> [Kutipan Bacaan]:
──────────────────────────────
Minggu, 12 September 2010

Di Ujung Ramadhan, Ada Kemenangan


Ramadhan kali ini terasa sangat spesial, momen-momen spesial seolah tidak berhenti mengiringinya. Momen paling bersejarah tentu saja adalah ketika kemerdekaan tahun ini diadakan pada saat bulan Ramadhan. Fakta ini mengingatkan kita pada saat 65 tahun yang lalu, momen kemerdekaan juga bertepatan dengan hari Jumat Legi, 17 Agustus 1945. Setelah 65 tahun berlalu sudah, adakah perbedaan yang telah terjadi dan menjadi ciri khas kedua momen ini?
Dari beberapa alasan, hal paling berkesan adalah kenyataan bahwa dalam kemerdekaan ini ada dua peperangan dan ada dua kemenangan. Peperangan pertama hanya bisa kita ingat melalui beberapa potongan foto, cuplikan gambar perang atau sisa-sisa peninggalan yang masih tersisa. Meski kebanyakan dari kita terlahir jauh setelah peperangan itu berakhir, tetapi kedahsyatan perang terlihat dari sisa-sisa perang yang telah menjadi puing dan tersimpan di museum.
Perang yang menggetarkan jiwa ketika kita mendengar kisahnya itu bukanlah tanpa alasan. Ketertindasan, kesengsaraan dan kemelaratan menjadi latar pergerakan bangsa menuju kemerdekaan. Kemerdekaan yang didambakan itu bukanlah ahdiah atau titipan, tetapi perjuangan seluruh rakyat. Karena sejarah ditulis dengan darah rakyat Indonesia dan dituliskan dengan tinta para kuli tinta. Jika tak ada dua hal ini, maka tak ada yang tahu bahwa kita pernah dijajah oleh bangsa lain.
──────────────────────────────
> [Data Tersimpan]:
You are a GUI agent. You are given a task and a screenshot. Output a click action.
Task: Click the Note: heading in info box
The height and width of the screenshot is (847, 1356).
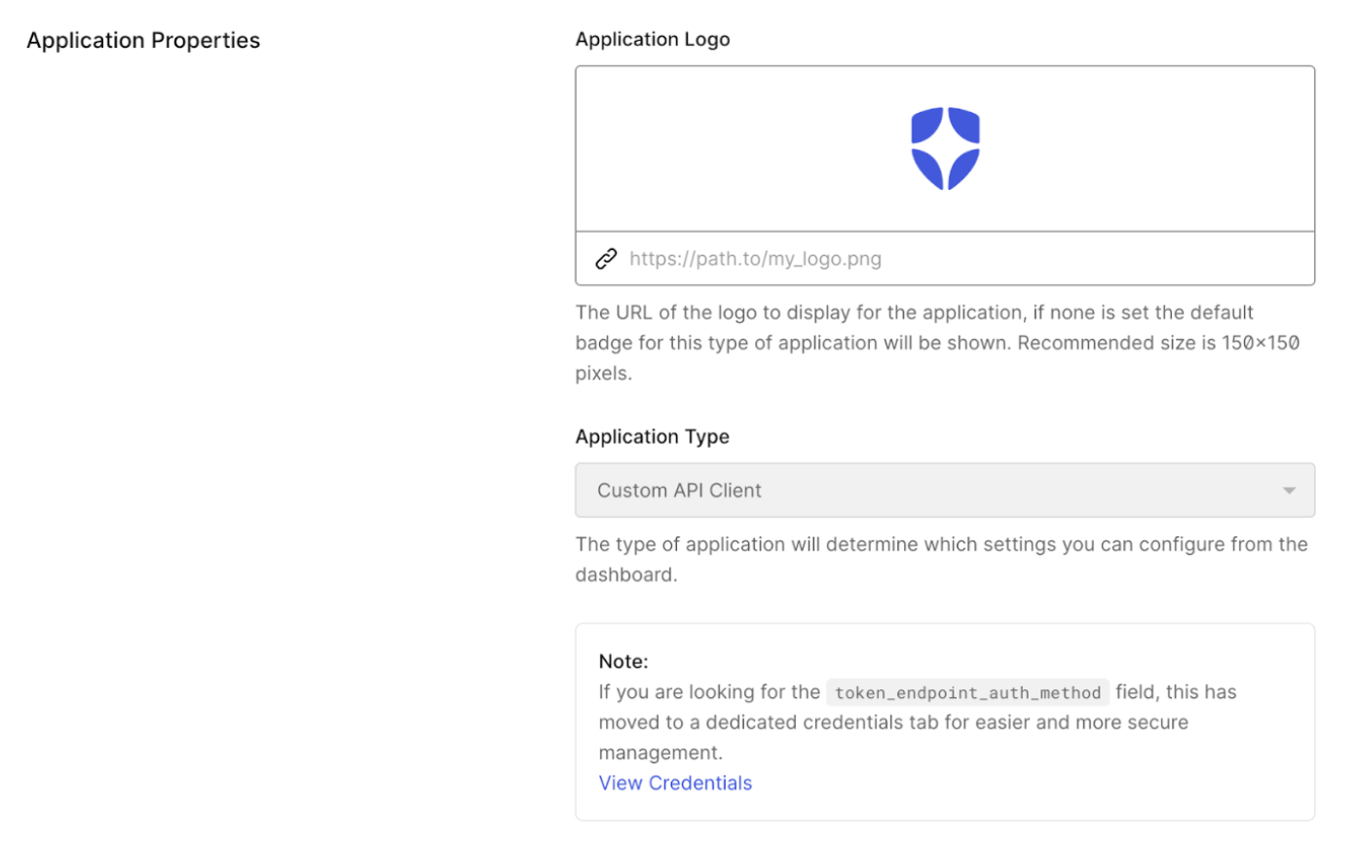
──────────────────────────────
> [Tugas Latihan]:
a. Perbarui bagian kutipan bacaan mulai dari "Dari beberapa alasan, hal" sampai dengan "tersimpan di museum." dengan mengganti "museum" menjadi "gedung arsip".
b. Alihbahasakan kalimat "Ketertindasan, kesengsaraan dan kemelaratan menjadi latar pergerakan bangsa menuju kemerdekaan." dari kutipan bacaan ke dalam bahasa Inggris.
Kerjakan semuanya hanya dengan berpegang pada kutipan bacaan.

> [Hasil Latihan]:
a.
Dari beberapa alasan, hal paling berkesan adalah kenyataan bahwa dalam kemerdekaan ini ada dua peperangan dan ada dua kemenangan. Peperangan pertama hanya bisa kita ingat melalui beberapa potongan foto, cuplikan gambar perang atau sisa-sisa peninggalan yang masih tersisa. Meski kebanyakan dari kita terlahir jauh setelah peperangan itu berakhir, tetapi kedahsyatan perang terlihat dari sisa-sisa perang yang telah menjadi puing dan tersimpan di gedung arsip.

b. Oppression, misery, and poverty formed the background of the nation's movement toward independence.